Q: How did you cope with the criticism aimed at you? Do you cope with it differently now?


PG audio

A: It still hurts when I have denigrating reviews. I did a one-woman show, "Curvy Widow" ( I didn't write it), in San Francisco and in Atlanta. In San Francisco there was a huge variety of reviews. What really changed my attitude is getting to read the extreme reviews from the best to the worst.

Q: You've been married twice and had numerous love affairs with powerful men. Did you find what you were looking for?

A: I've had a lot of lessons and made a handful of really great friends, who will be my friends for the rest of my life.

Q: Which relationship came closest to being perfect?
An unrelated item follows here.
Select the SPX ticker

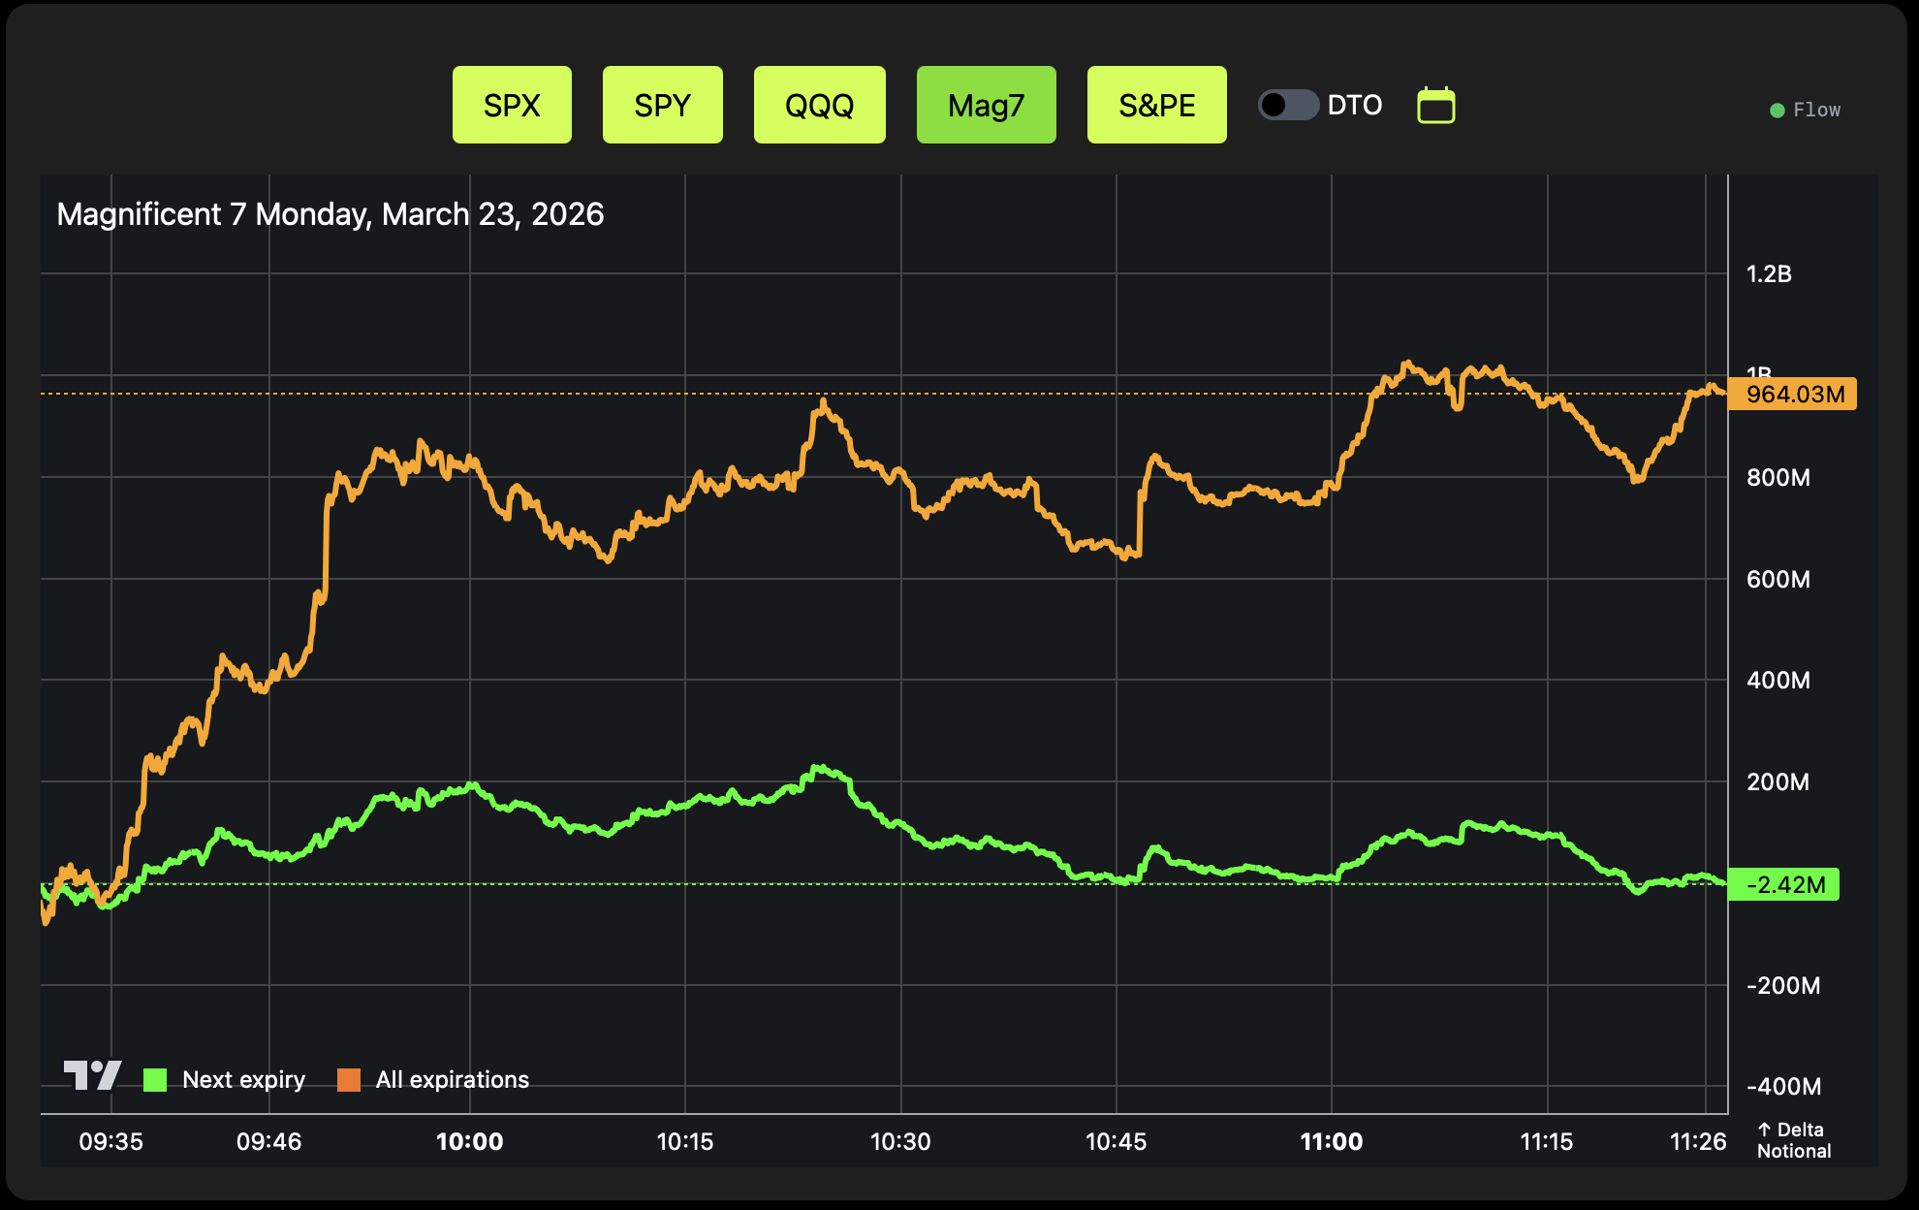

A: Well, I have really two. One is the man I met in 1968 named Jim Rogers, and the other is the man who cast me in "The Last Picture Show," Peter Bogdanovich. Yeah, that's really pretty great. Someone once said that "a marriage is a lifetime conversation." I never married either of these two men, but we continue to sustain a lifetime conversation, and we were once upon a time lovers, though not anymore.
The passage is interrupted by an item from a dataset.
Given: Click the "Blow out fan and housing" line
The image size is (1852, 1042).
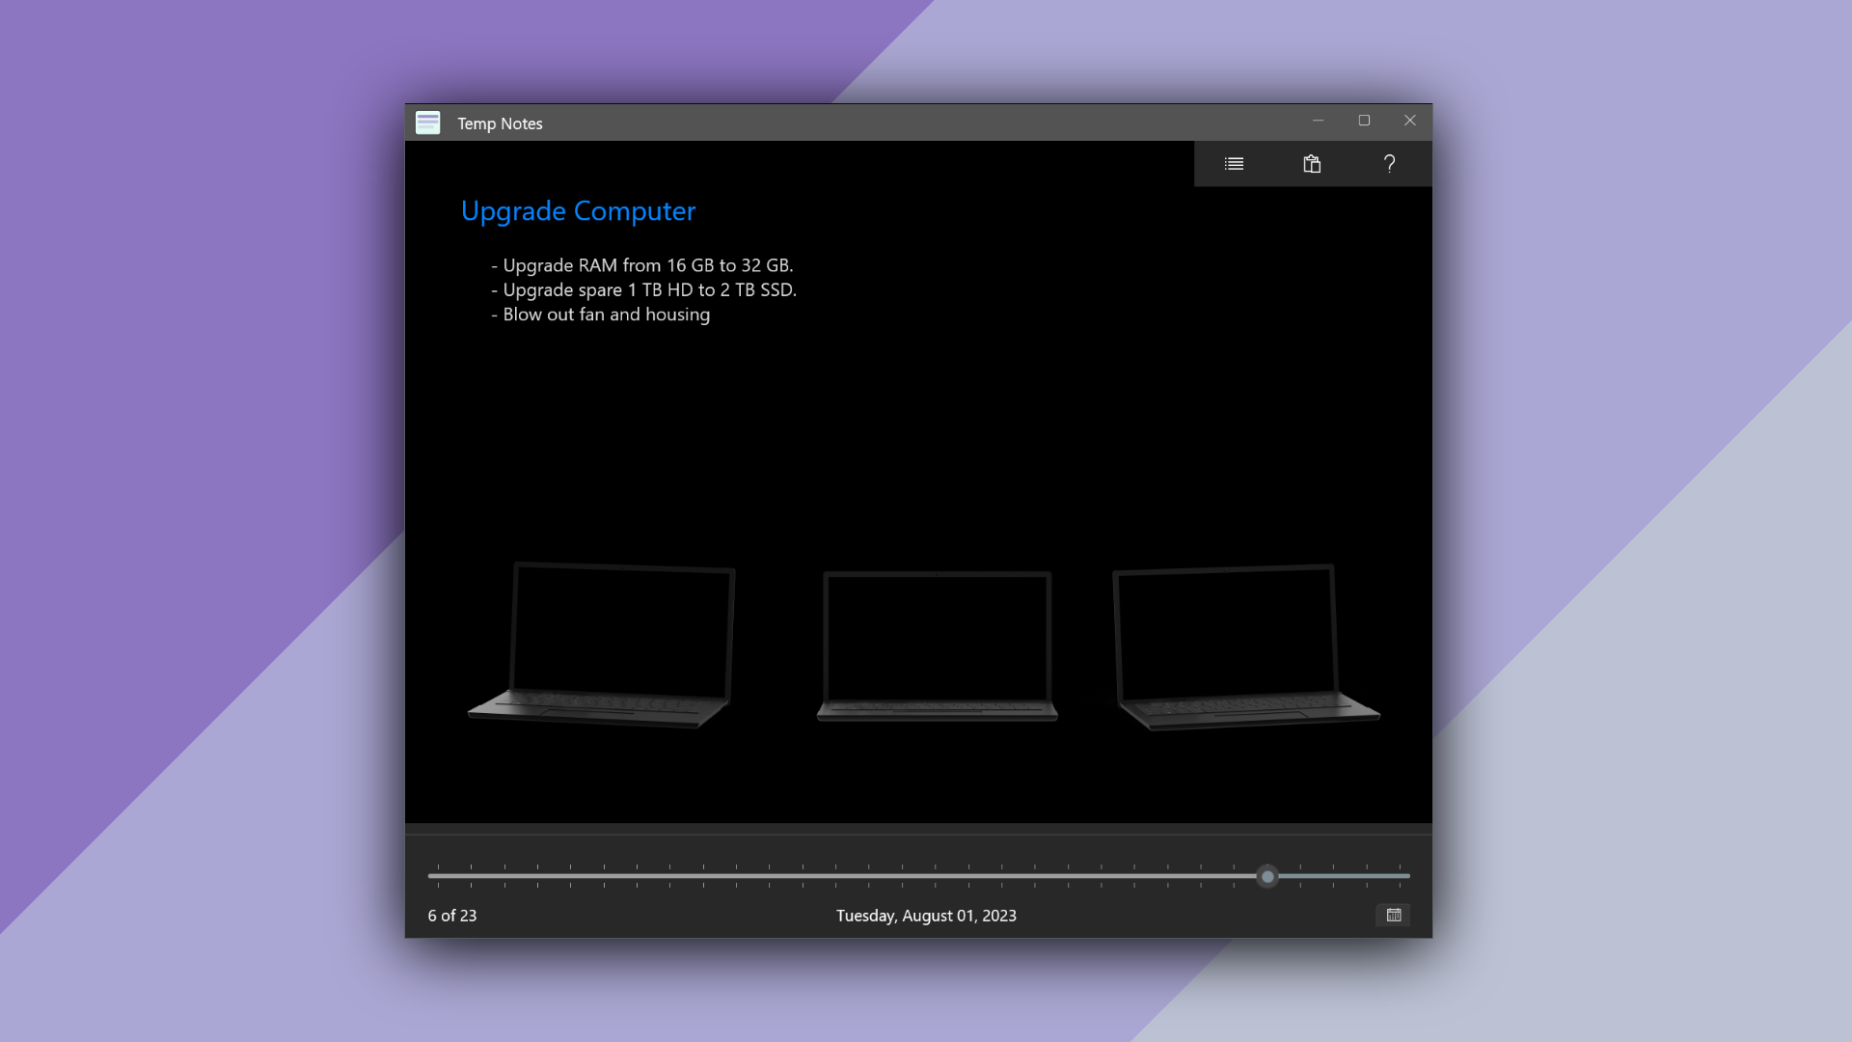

Q: Was there any reluctance at all in doing "The L Word"? Did you conference with your children?

A: Yes, what I did was I talked to my children first. Everybody was thrilled. They jumped up and down. They did happy dances. Certainly one of the most important things in life is one wants one's children to cultivate a more expanded sense of justice. A sense that civil rights really do extend to every human being. What is it in people that makes them decide to limit certain people's civil rights based on color of skin or religion or sexual preference?

Q: Would you call yourself brave?

A: Yes. My parents taught me that, and there was something they both did that was really quite extraordinary -- they encouraged me in sports. You know, growing up in the '50s and '60s, this was not the usual thing for one's father to teach [a girl] how to throw a football and kick a football in the front yard. I think it is crucial for women and girls because there is so much media bull for women to not look like women and be way too thin. I am also deeply afraid. Courage doesn't mean you are not afraid. You do what you want to do in spite of it. Sometimes I face it. Sometimes I just turn away from it. Certainly that one-woman show, "Curvy Widow," was terrifying.
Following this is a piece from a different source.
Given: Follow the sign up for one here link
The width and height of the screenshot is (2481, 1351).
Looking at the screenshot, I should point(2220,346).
Q: Many women of a certain age are having things done to help maintain a youthful appearance. Have you resisted?

A: It's a big issue for me because I feel a responsibility that I should do something. I have fear of doing it. I will do things. I will be doing things. I haven't yet. I just cringe at the thought of needles going in my face. I'm not afraid of shots, having almost died of pneumonia when I was 5 and again when I was 7. I had to get shots every day. I'm just afraid of what might happen to my face [laughs]. I have fear of what it's going to look like afterward.

Q: Well, you seem comfortable in your skin. Are you?

A: Most of the time. That's taken a lot of work. As we age, particularly as women, you never imagine that your body is going to actually look the way it's going to look. If you have the opportunity to know your mother as she grows older -- my mother is 82 -- you see the future. You try to keep a healthy perspective, but it's shocking.

Q: Now that it's been a while, do you regret anything you revealed in your book "Cybill Disobedience"?

A: No. But I didn't write it for the money. I wrote it because I was 50 years old. I wanted to look back at my life and discover things in the process. So in order to do that, I had to be very honest.

Q: Did you always have a sense of humor?

A: Yeah, I mean my family, we always laughed a lot. My best friend from kindergarten on was Jane Howard, and she was hysterically funny, and we loved being funny together and still do. We just had our 40th class reunion. We had a blast.